JGWeissman comments on Late Great Filter Is Not Bad News - Less Wrong
You are viewing a comment permalink. View the original post to see all comments and the full post content.
You are viewing a comment permalink. View the original post to see all comments and the full post content.
Comments (75)
I would say it is part of checking for reflective consistency. Ideally, there shouldn't be arguments that change your (terminal) values, so if there are, you want to so you can figure out what is wrong and how to fix it.
I don't think that explanation makes sense. Suppose an AI thinks it might have a security hole in its network stack, so that if someone sends it a certain packet, it would become that person's slave. It would try to fix that security hole, without actually seeking to have such a packet sent to itself.
We humans know that there are arguments out there that can change our values, but instead of hardening our minds against them, some of us actually try to have such arguments sent to us.
In the deontological view of values this is puzzling, but in the consequentialist view it isn't: we welcome arguments that can change our instrumental values, but not our terminal values (A.K.A. happiness/pleasure/eudaimonia/etc.). In fact I contend that it doesn't even make sense to talk about changing our terminal values.
Congratulations, you just reinvented [a portion of] PCT. ;-)

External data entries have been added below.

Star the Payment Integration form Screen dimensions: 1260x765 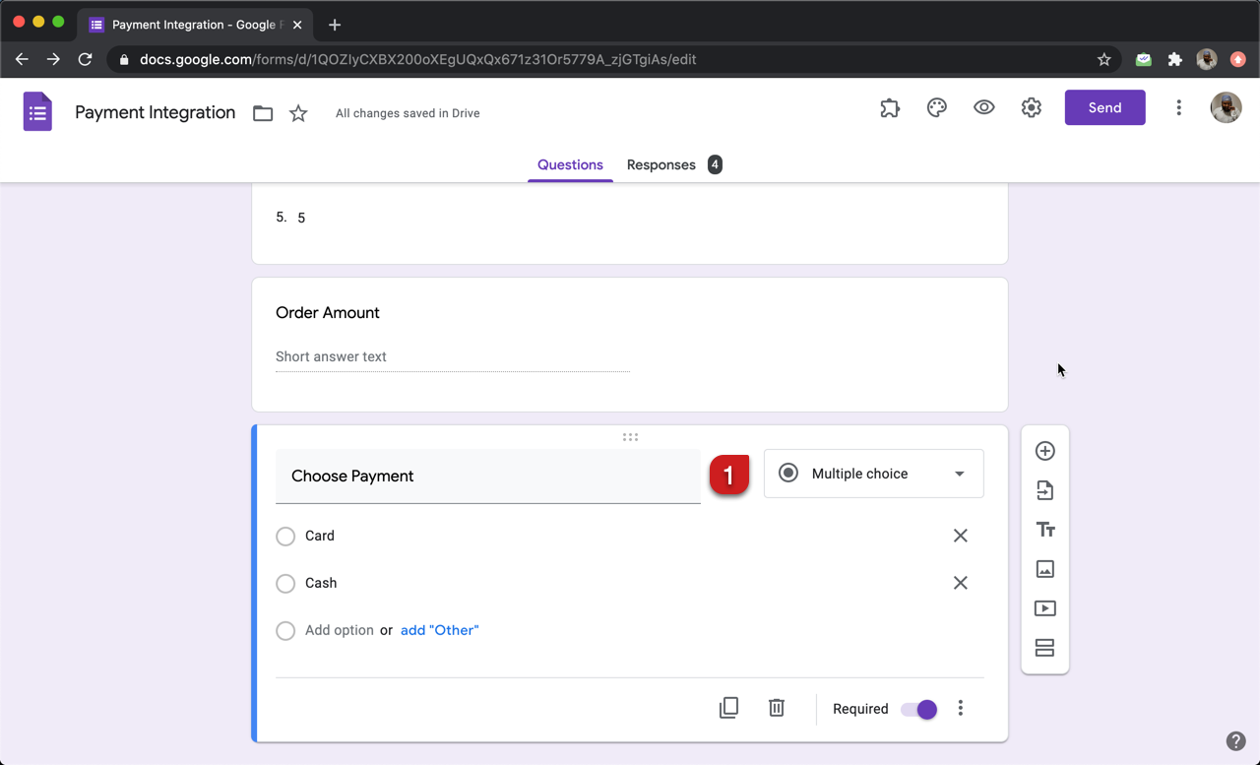298,113
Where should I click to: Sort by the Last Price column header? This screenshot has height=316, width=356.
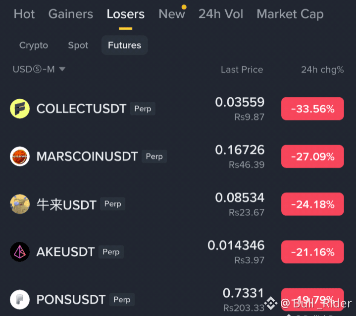pyautogui.click(x=242, y=70)
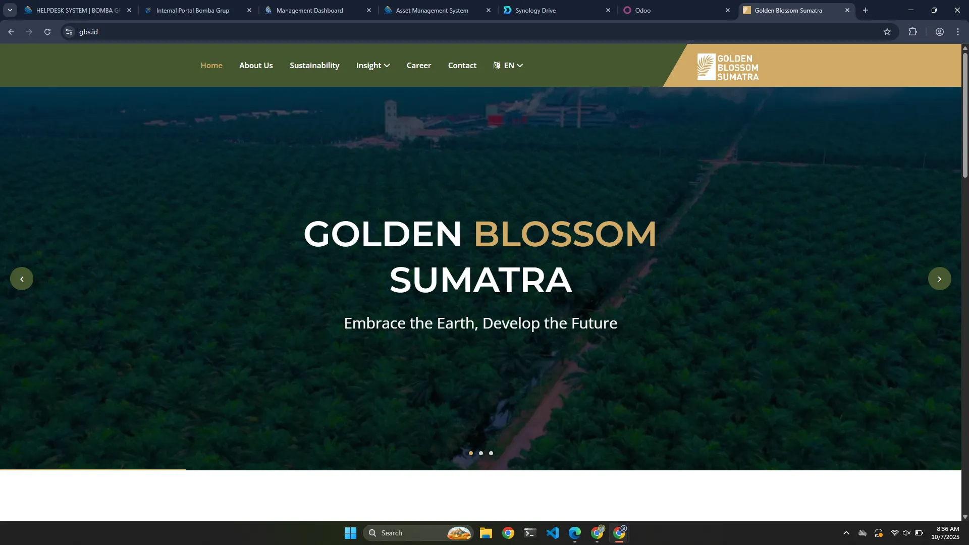The width and height of the screenshot is (969, 545).
Task: Select the third carousel dot indicator
Action: (491, 453)
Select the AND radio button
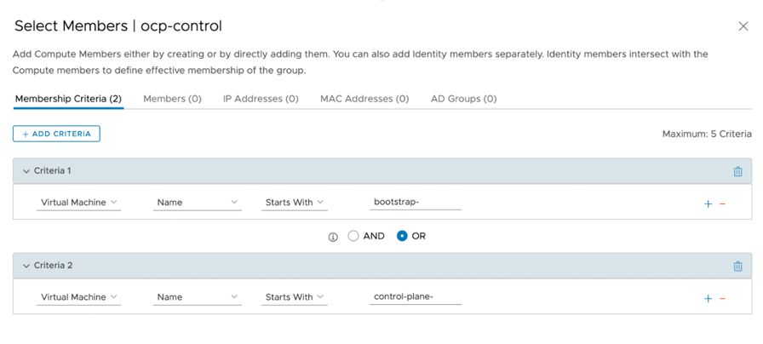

[Clarification: PCT models the mind as a massive array of simple control circuits that act to correct errors in isolated perceptions, with consciousness acting as a conflict-resolver to manage things when two controllers send conflicting commands to the same sub-controller. At a fairly high level, a controller might be responsible for a complex value: like correcting hits to self-esteem, or compensating for failings in one's aesthetic appreciation of one's work. Such high-level controllers would thus appear somewhat anthropomorphically agent-like, despite simply being something that detects a discrepancy between a target and an actual value, and sets subgoals in an attempt to rectify the detected discrepancy. Anything that we consider of value potentially has an independent "agent" (simple controller) responsible for it in this way, but the hierarchy of control does not necessarily correspond to how we would abstractly prefer to rank our values -- which is where the potential for irrationaity and other failings lies.]